The episode, which caused the airline to cancel nearly 17,000 flights, cost it approximately $390 million in operating expenses. Most of that spending went toward customer reimbursements, according to Southwest CFO Tammy Romo. Jordan said the airline is close to completing about 95% of those refund requests.
The Department of Transportation also launched an investigation into the Southwest meltdown to determine if the airline’s schedule was unrealistic. Southwest said it is working with the DOT on the investigation.
Jordan added that 25% of customers who received 25,000 Rapid Rewards points as a result of the fiasco have already booked future travel with the airline. Some used points and others were booked with cash.
“I take that as a sign of confidence that customers understand that we screwed up there,” Jordan said on the call. “We did everything we could to make it right.”

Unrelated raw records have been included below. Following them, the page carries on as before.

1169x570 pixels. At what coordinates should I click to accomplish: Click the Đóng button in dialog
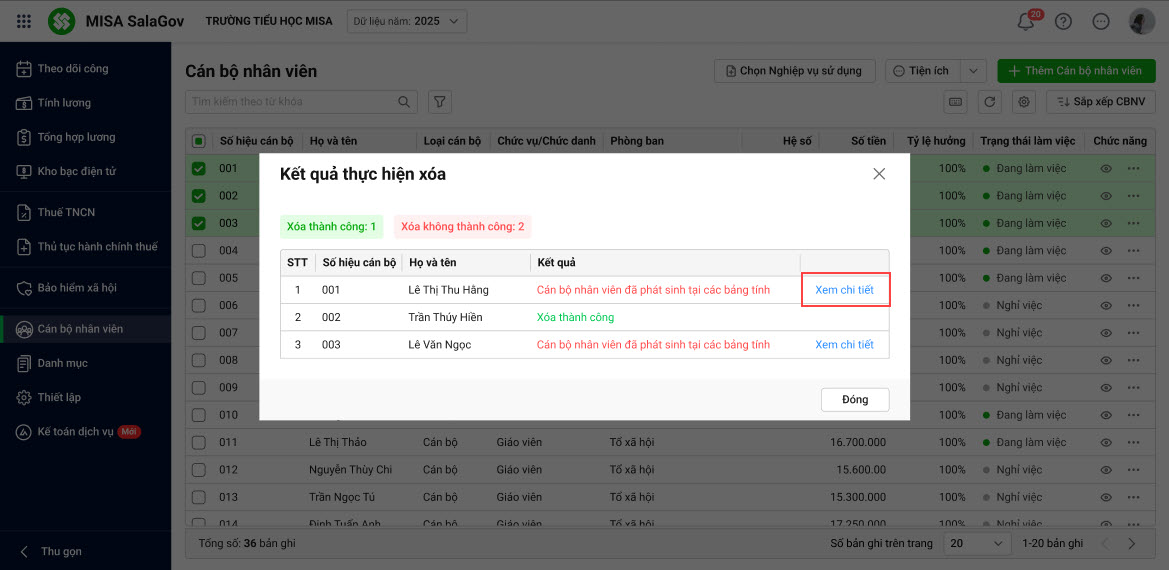click(x=855, y=399)
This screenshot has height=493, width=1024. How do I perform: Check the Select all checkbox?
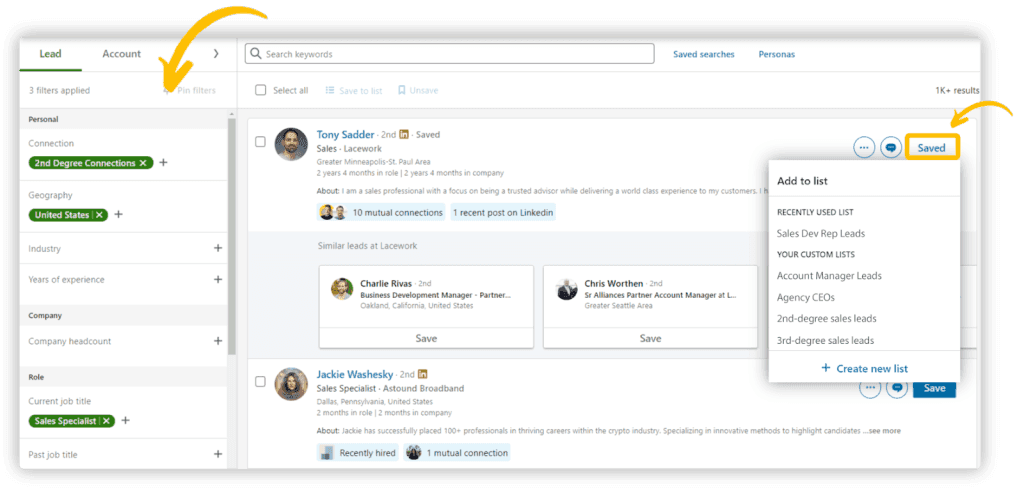point(261,90)
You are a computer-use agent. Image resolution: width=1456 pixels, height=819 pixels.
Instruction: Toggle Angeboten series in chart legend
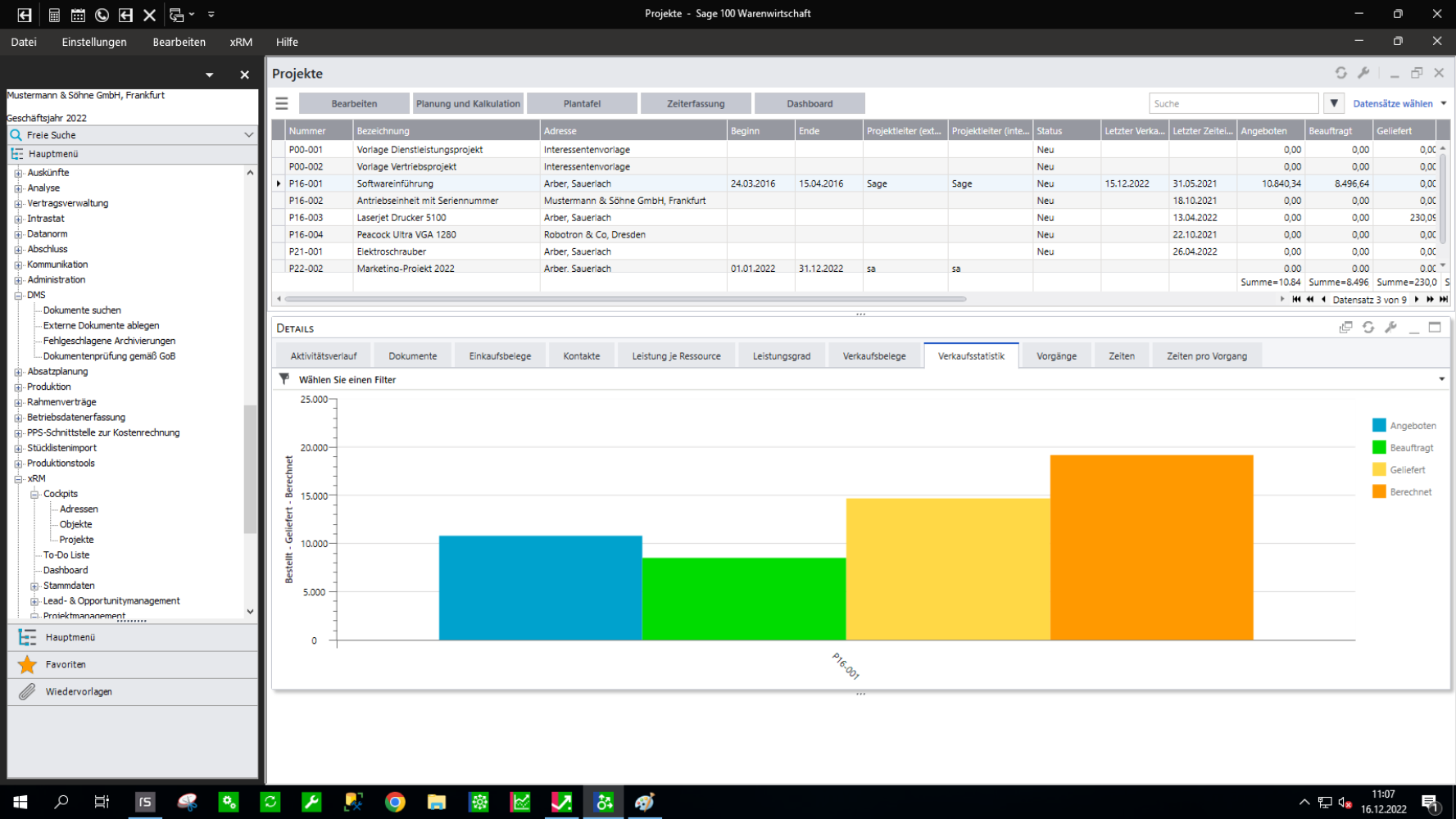[x=1379, y=426]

However, Southwest is still reeling from its holiday chaos, as executives said bookings eased in January. Southwest CCO Ryan Green said the slowdown in bookings was limited to just January and the first half of February, as part of a “hangover effect” from the incident.
Alaska Airlines and JetBlue — the other two major airlines reporting quarterly results on Thursday — also said demand trends for 2023 are promising. Both companies beat analysts’ forecasts.

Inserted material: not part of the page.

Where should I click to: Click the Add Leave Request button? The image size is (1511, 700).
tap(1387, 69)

Robust demand from leisure travelers appears to be driving the trend. Post-pandemic, leisure travel has returned much faster than business travel.
“Looking further ahead, we look forward to building on last year’s record performance as we anticipate another strong year of revenue growth, supported by robust leisure demand and multiple network and commercial initiatives,” said Joanna Geraghty, COO of JetBlue.
The public’s continued desire to travel has been good for airlines. It will likely result in higher fares as travelers continue to book flights.
That’s not to say there aren’t dark clouds on the horizon for the industry.
A shortage of pilots has put pressure on the industry – particularly on regional airlines, which have responded by raising wages and labor costs. Supply chain issues have slowed the delivery of everything from new planes to spares.
Also, renewed concerns about aging aviation infrastructure due to the recent collapse of the Federal Aviation Administration’s system has some airlines wary of even more disruption.
United CEO Scott Kirby made headlines last week for saying it’s difficult for airlines to operate like it’s 2019 amid the stresses that have plagued the industry since the pandemic.
Many airlines have only recently returned to adequate staffing after many employees have retired or made takeovers during the pandemic. Financial forecasters have speculated for months about the possibility of a US recession — something that could derail the industry’s recovery.
For now, however, airlines remain relatively optimistic about 2023.
“We have overcome many challenges together over the past year and have made tremendous strides in recovering business from the pandemic,” said Robin Hayes, CEO of JetBlue. “And we stand ready to continue to build on that success here in 2023 with a disciplined plan to continue to strengthen our fundamentals, both operationally and financially.”